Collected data
▼

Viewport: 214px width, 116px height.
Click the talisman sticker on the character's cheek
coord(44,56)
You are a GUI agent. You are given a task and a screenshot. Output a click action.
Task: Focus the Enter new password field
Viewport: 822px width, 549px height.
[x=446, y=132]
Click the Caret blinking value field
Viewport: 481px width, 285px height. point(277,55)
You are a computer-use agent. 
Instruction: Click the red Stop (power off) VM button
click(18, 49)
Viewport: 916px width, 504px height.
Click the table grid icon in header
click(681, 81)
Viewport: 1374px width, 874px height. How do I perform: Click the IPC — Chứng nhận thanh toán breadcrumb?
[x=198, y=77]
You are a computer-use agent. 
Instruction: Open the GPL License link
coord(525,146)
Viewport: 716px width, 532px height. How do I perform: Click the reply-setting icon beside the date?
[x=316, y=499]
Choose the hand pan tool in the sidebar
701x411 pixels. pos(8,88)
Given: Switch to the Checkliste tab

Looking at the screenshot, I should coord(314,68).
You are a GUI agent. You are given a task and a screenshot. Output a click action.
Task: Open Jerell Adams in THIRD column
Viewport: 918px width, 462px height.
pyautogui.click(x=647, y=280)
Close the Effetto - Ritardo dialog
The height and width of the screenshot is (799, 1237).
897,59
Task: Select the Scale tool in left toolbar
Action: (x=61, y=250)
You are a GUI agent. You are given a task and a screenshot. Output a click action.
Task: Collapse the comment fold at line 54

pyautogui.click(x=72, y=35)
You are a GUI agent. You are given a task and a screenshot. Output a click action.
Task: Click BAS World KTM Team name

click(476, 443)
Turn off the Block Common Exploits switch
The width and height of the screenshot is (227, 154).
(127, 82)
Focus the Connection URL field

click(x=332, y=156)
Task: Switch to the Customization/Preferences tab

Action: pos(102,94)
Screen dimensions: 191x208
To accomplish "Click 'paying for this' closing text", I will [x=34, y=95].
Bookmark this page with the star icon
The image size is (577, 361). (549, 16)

▲

**Required work**
Retype the records above in full, with no differences.

**Written answer**
Viewport: 214px width, 116px height.
Click the talisman sticker on the character's cheek
coord(44,56)
You are a GUI agent. You are given a task and a screenshot. Output a click action.
Task: Focus the Enter new password field
Viewport: 822px width, 549px height.
[x=446, y=132]
Click the Caret blinking value field
Viewport: 481px width, 285px height. point(277,55)
You are a computer-use agent. 
Instruction: Click the red Stop (power off) VM button
click(18, 49)
Viewport: 916px width, 504px height.
Click the table grid icon in header
click(681, 81)
Viewport: 1374px width, 874px height. How do I perform: Click the IPC — Chứng nhận thanh toán breadcrumb?
[x=198, y=77]
You are a computer-use agent. 
Instruction: Open the GPL License link
coord(525,146)
Viewport: 716px width, 532px height. How do I perform: Click the reply-setting icon beside the date?
[x=316, y=499]
Choose the hand pan tool in the sidebar
701x411 pixels. pos(8,88)
Given: Switch to the Checkliste tab

Looking at the screenshot, I should coord(314,68).
You are a GUI agent. You are given a task and a screenshot. Output a click action.
Task: Open Jerell Adams in THIRD column
Viewport: 918px width, 462px height.
pyautogui.click(x=647, y=280)
Close the Effetto - Ritardo dialog
The height and width of the screenshot is (799, 1237).
897,59
Task: Select the Scale tool in left toolbar
Action: (x=61, y=250)
You are a GUI agent. You are given a task and a screenshot. Output a click action.
Task: Collapse the comment fold at line 54

pyautogui.click(x=72, y=35)
You are a GUI agent. You are given a task and a screenshot. Output a click action.
Task: Click BAS World KTM Team name

click(476, 443)
Turn off the Block Common Exploits switch
The width and height of the screenshot is (227, 154).
(127, 82)
Focus the Connection URL field

click(x=332, y=156)
Task: Switch to the Customization/Preferences tab

Action: pos(102,94)
Screen dimensions: 191x208
To accomplish "Click 'paying for this' closing text", I will [x=34, y=95].
Bookmark this page with the star icon
The image size is (577, 361). (549, 16)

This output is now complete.